Brighton businesses need space to grow, says Chamber of Commerce

Posted On 05 Jul 2016 at 10:11 pm

Businesses in Brighton and Hove need space to grow, according to the Chamber of Commerce, which is hosting a “big debate” on the topic tomorrow afternoon (Wednesday 6 July).

Among the questions being addressed at the free event are

  • How can we best balance the needs of a growing business economy with the desperate need for more housing in our city?
  • Do we know what sort of space city businesses want? Many digital, creative and tech businesses prefer shared spaces to traditional offices. How do we identify and meet those requirements?
  • Is building in areas such as Shoreham or Newhaven the answer or do these businesses want – or need – to be in central Brighton?
  • Developers make far more money out of housing so how can we (and should we) incentivise them to build workspaces instead?

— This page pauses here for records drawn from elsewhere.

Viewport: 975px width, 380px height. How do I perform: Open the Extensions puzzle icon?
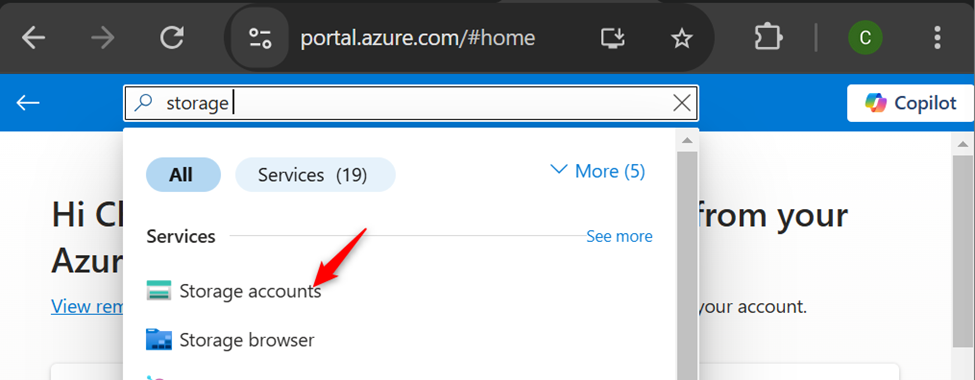click(x=769, y=38)
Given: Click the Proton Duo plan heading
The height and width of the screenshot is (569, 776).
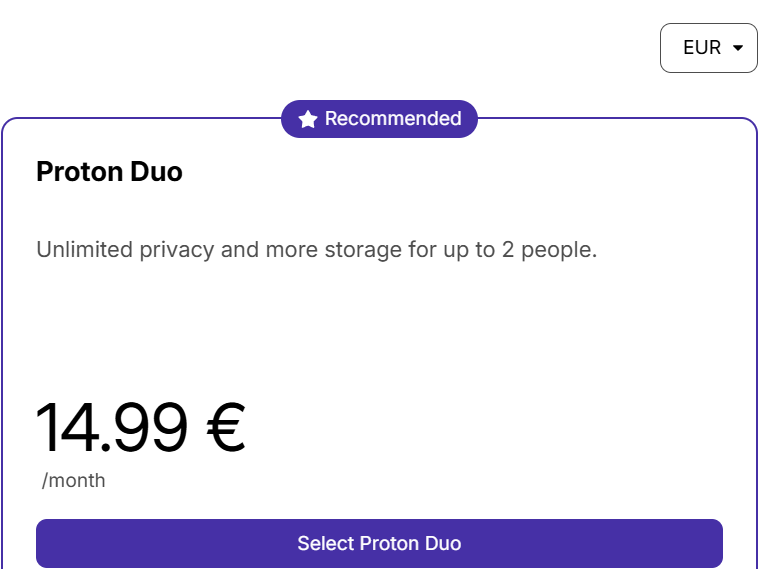Looking at the screenshot, I should point(109,172).
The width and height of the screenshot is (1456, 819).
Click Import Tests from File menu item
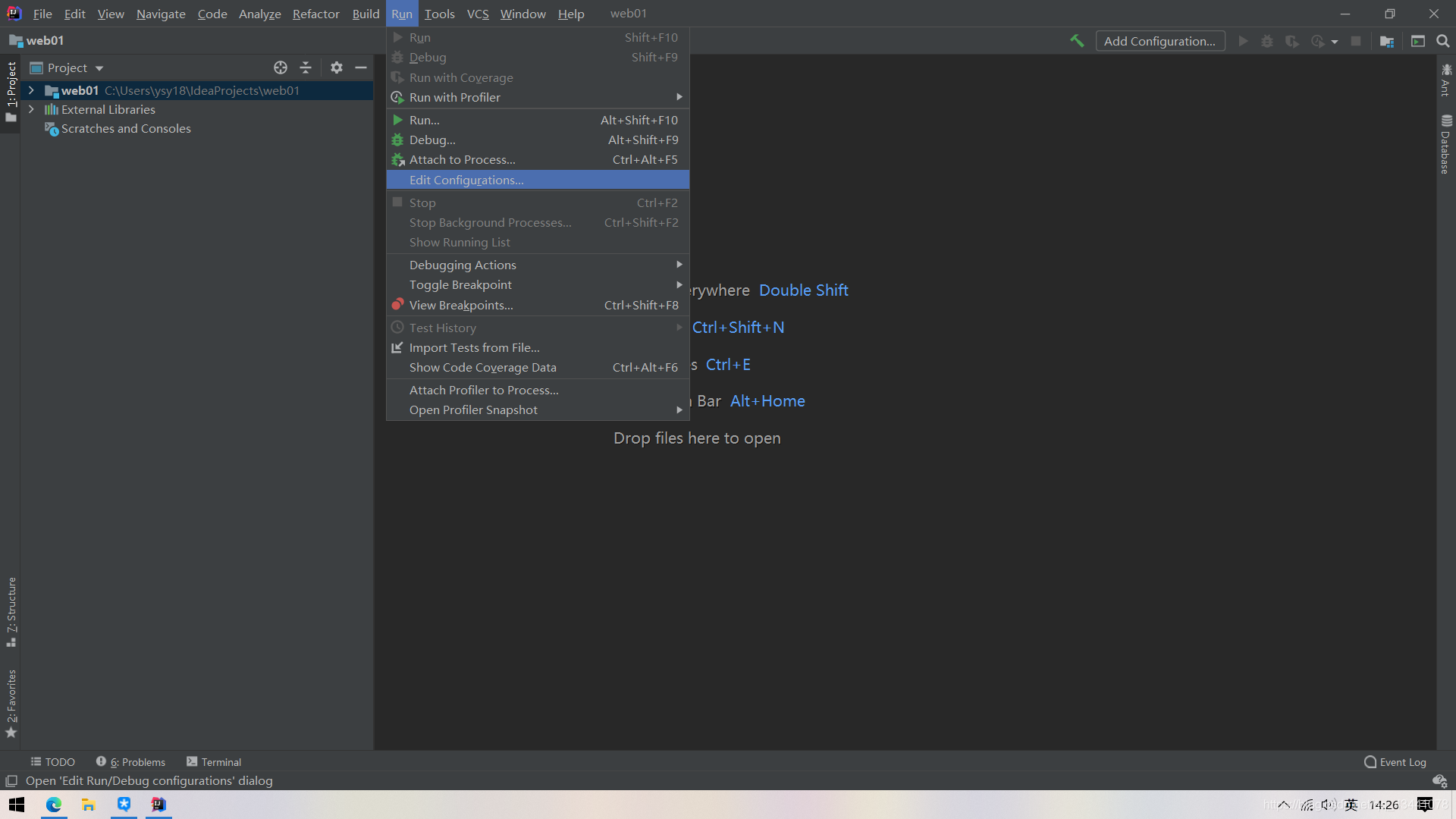(x=475, y=347)
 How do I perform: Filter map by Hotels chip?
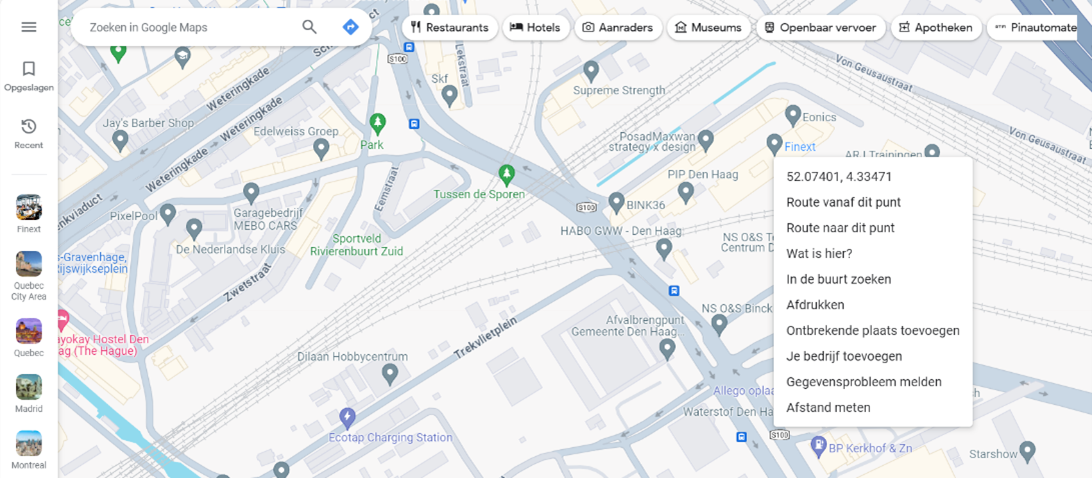[x=536, y=28]
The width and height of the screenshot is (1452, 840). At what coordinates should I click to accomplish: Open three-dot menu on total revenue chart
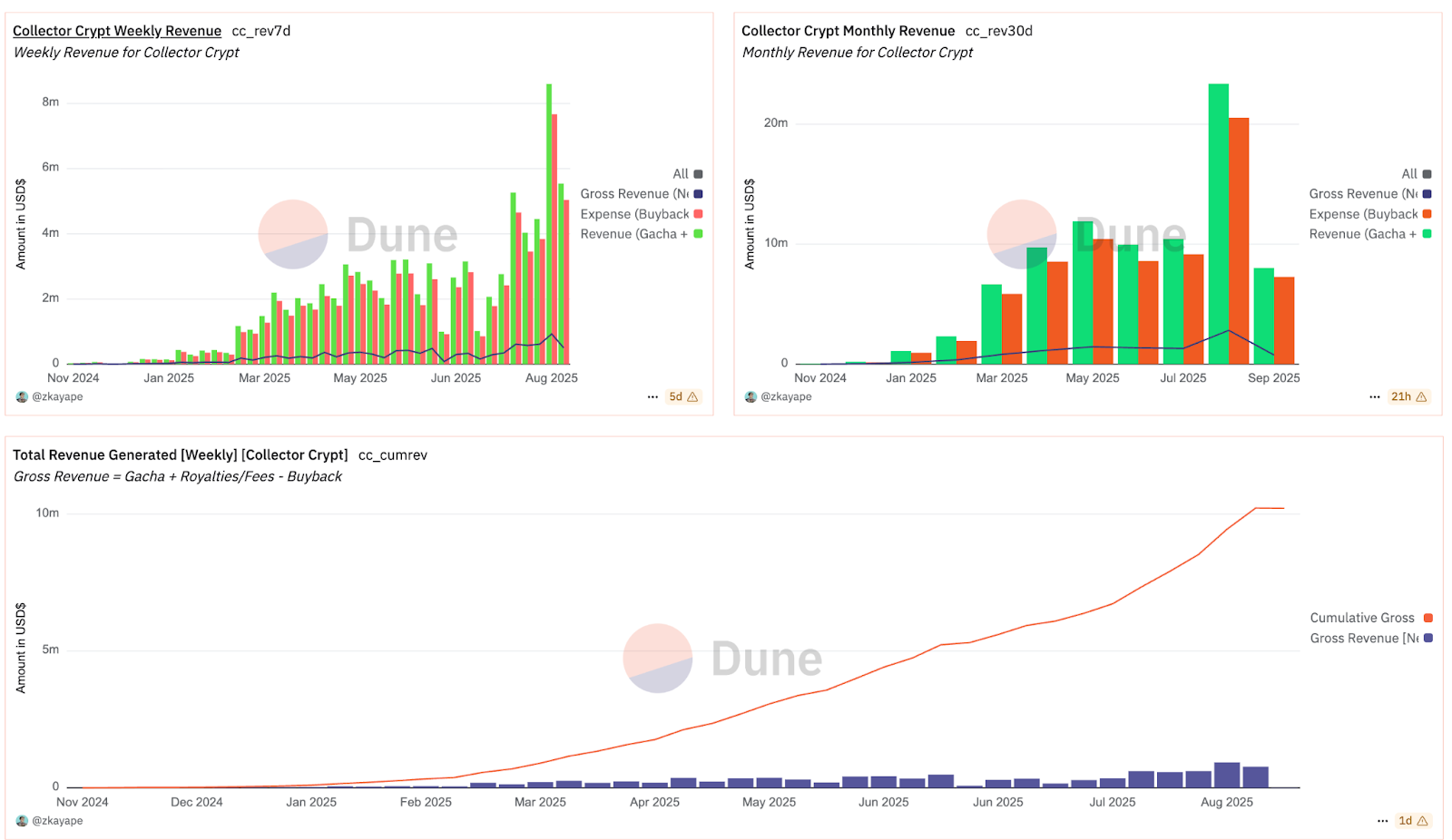(1382, 820)
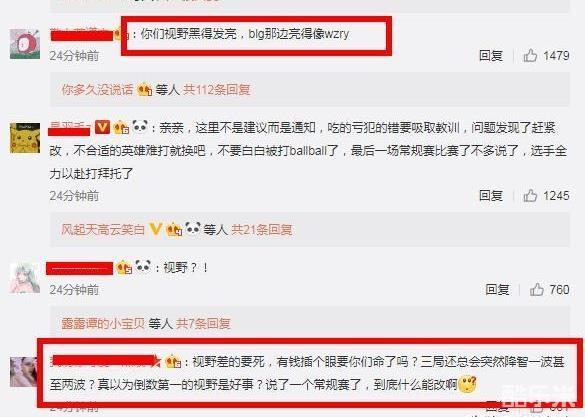Expand 共7条回复 reply thread
The height and width of the screenshot is (417, 585).
pos(203,323)
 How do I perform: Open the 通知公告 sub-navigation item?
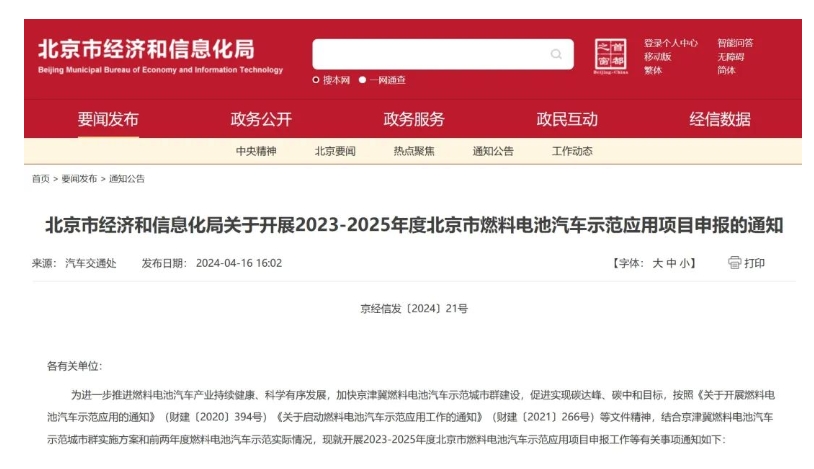point(493,151)
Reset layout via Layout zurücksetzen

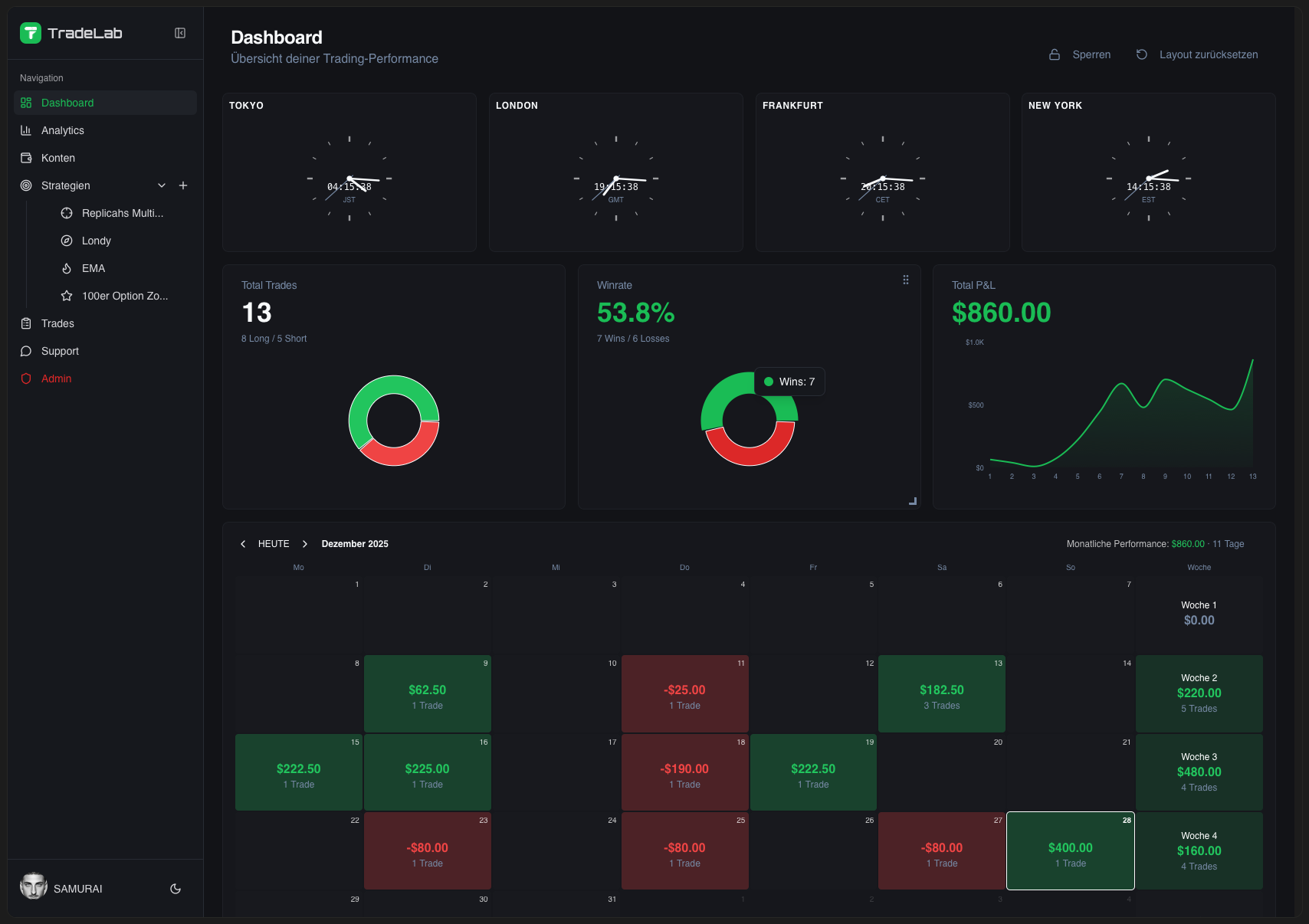coord(1197,54)
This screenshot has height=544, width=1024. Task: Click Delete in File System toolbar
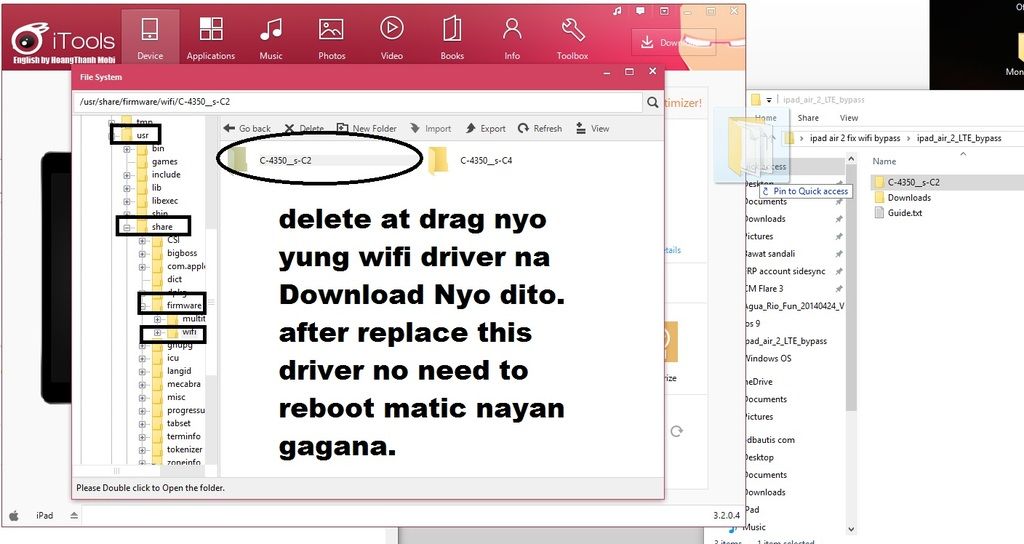304,129
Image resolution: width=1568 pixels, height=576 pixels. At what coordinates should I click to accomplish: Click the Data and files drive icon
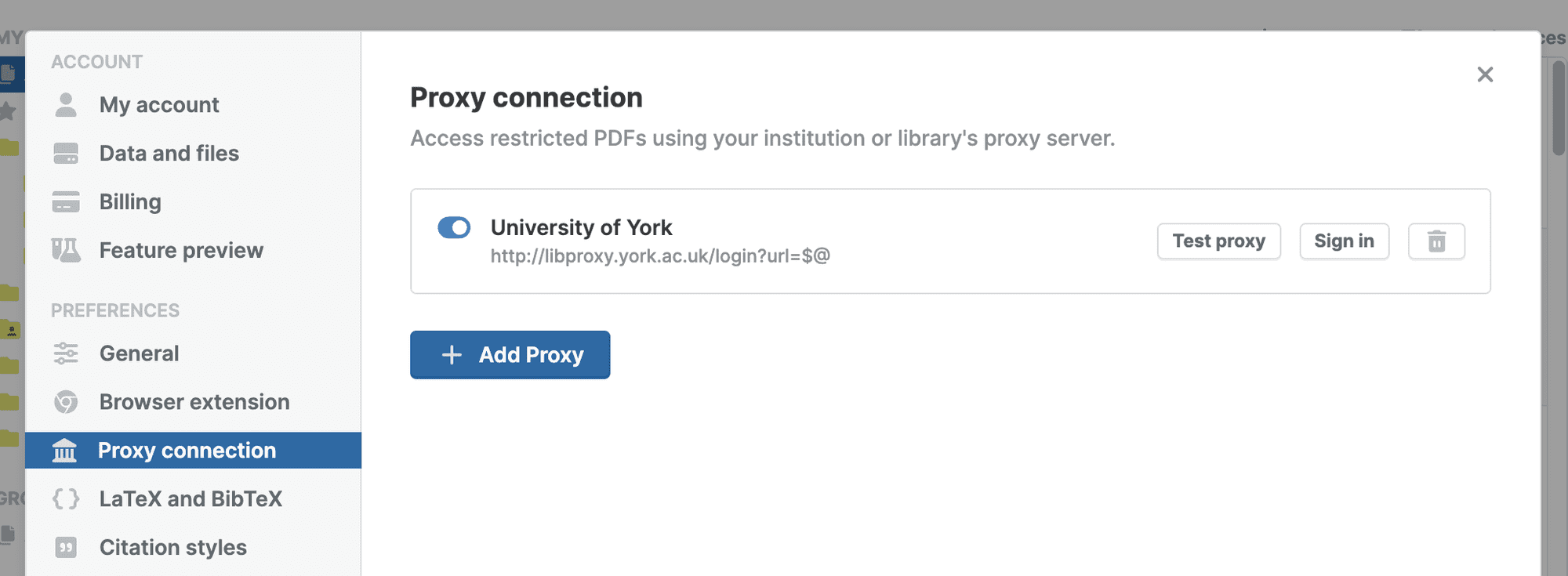point(66,154)
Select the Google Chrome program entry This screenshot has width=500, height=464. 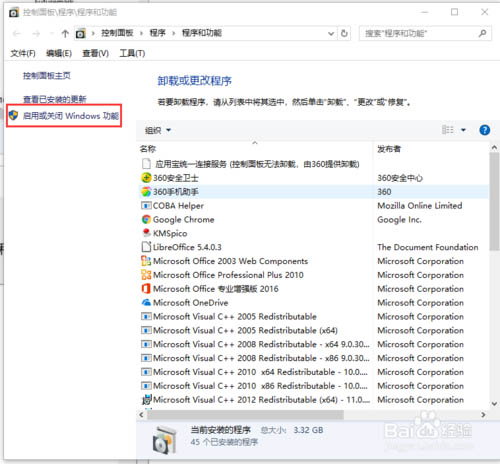(183, 220)
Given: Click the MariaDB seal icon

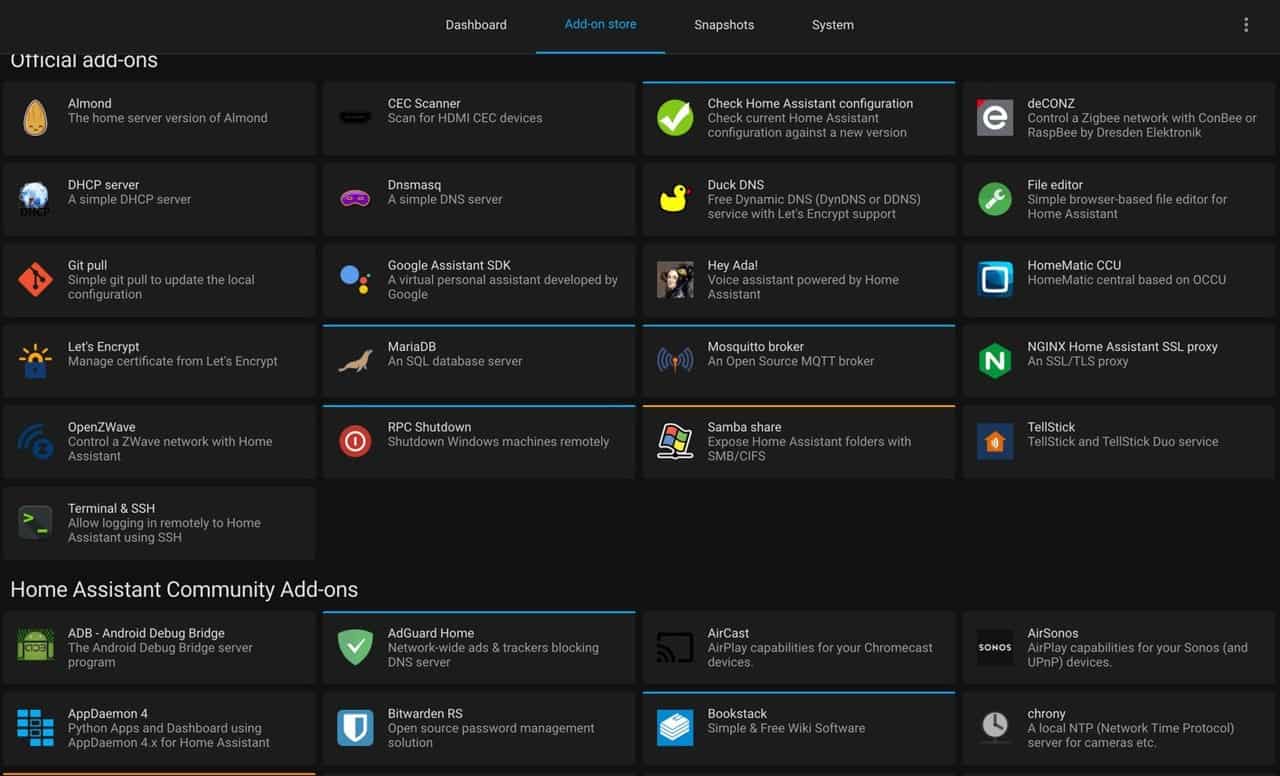Looking at the screenshot, I should pos(355,361).
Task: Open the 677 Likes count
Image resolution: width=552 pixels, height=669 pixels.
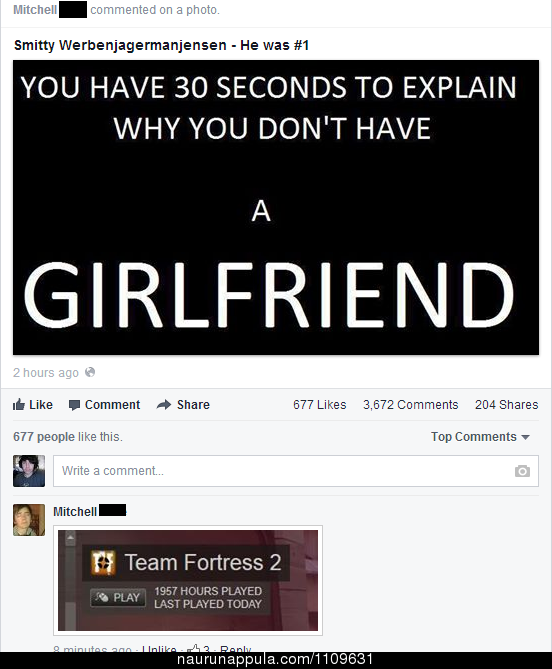Action: 320,404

As always with Brighton and Hove Chamber of Commerce big debates, expert panellists will speak and take questions, with opportunities for those in the audience to share their views too.

The panellists are

Council covid support
  • Gayle Mann, from Entrepreneurial Spark, the free business accelerator hub for early stage and growing business
  • Chris Oakley, executive chairman of commercial property experts Oakley Property
  • Phil Jones, chief executive of digital support agency Wired Sussex
  • Mike Hollingbery, director of creative digital agency Bozboz web design
  • Steve Pette, co-founder and director of Central Working, providing co-working space for small businesses aiming to grow rapidly

The debate will be chaired by Nick Juba, chief executive of City College Brighton and Hove, which itself has plans to develop the college to include new workspaces.

It is taking place at City College’s Pelham Street site from 4pm to 6pm, with the opportunity for networking too.

Register for free at

Eeva Paasiaro

Eeva Paasiaro

The big debate is being sponsored by First Base, which is working with Hyde Housing to redevelop Anston House, often referred to as Brighton’s ugliest building.

First Base development manager Eeva Paasiaro said: “The debate will look at the issues of workspaces in the city and ask whether a shortage of suitable, affordable workspaces is really hindering the local economy.

“First Base have plans to transform Anston House in Preston Road into a new co-working hub for Brighton and Hove which will include modern workspaces that cater for Brighton’s thriving SMEs (small and medium-sized enterprises) and start-ups along with 230 much-needed homes.

“The internationally renowned architects Conran and Partners, who have an office in Brighton, will design the new development on the site which has been derelict for 25 years.

“Conran were responsible for the sensitive development of the Argus newspaper’s former printworks into the Argus Lofts workspaces and apartments in addition to many award-winning developments across the globe.

What the proposed First Base workspace could look like

What the proposed First Base workspace could look like

“First Base have spent the last 12 months listening to the people of Brighton and discovering the needs of the city via a series of public consultations and meetings with local businesses.

“The redevelopment of Anston House provides an opportunity to address the demand for homes and modern workspace in Brighton.

“Our proposals will deliver 229 new homes and workspace for over 280 local maturing start-ups and provide a real boost to the Brighton economy.”

Steve Pette said that a co-working revolution in Brighton was needed. He said: “What’s become apparent over the course of the last five years is that SME and corporate businesses are creating and demanding new ways of working.

“Work no longer takes place just at desks in a traditional office. Work is on the train, in a café, at home or from a co-work space.

“Talking to local organisations such as Wired Sussex and the Brighton and Hove Chamber of Commerce, it is clear that there is demand and it’s only going to increase. But where is the space?”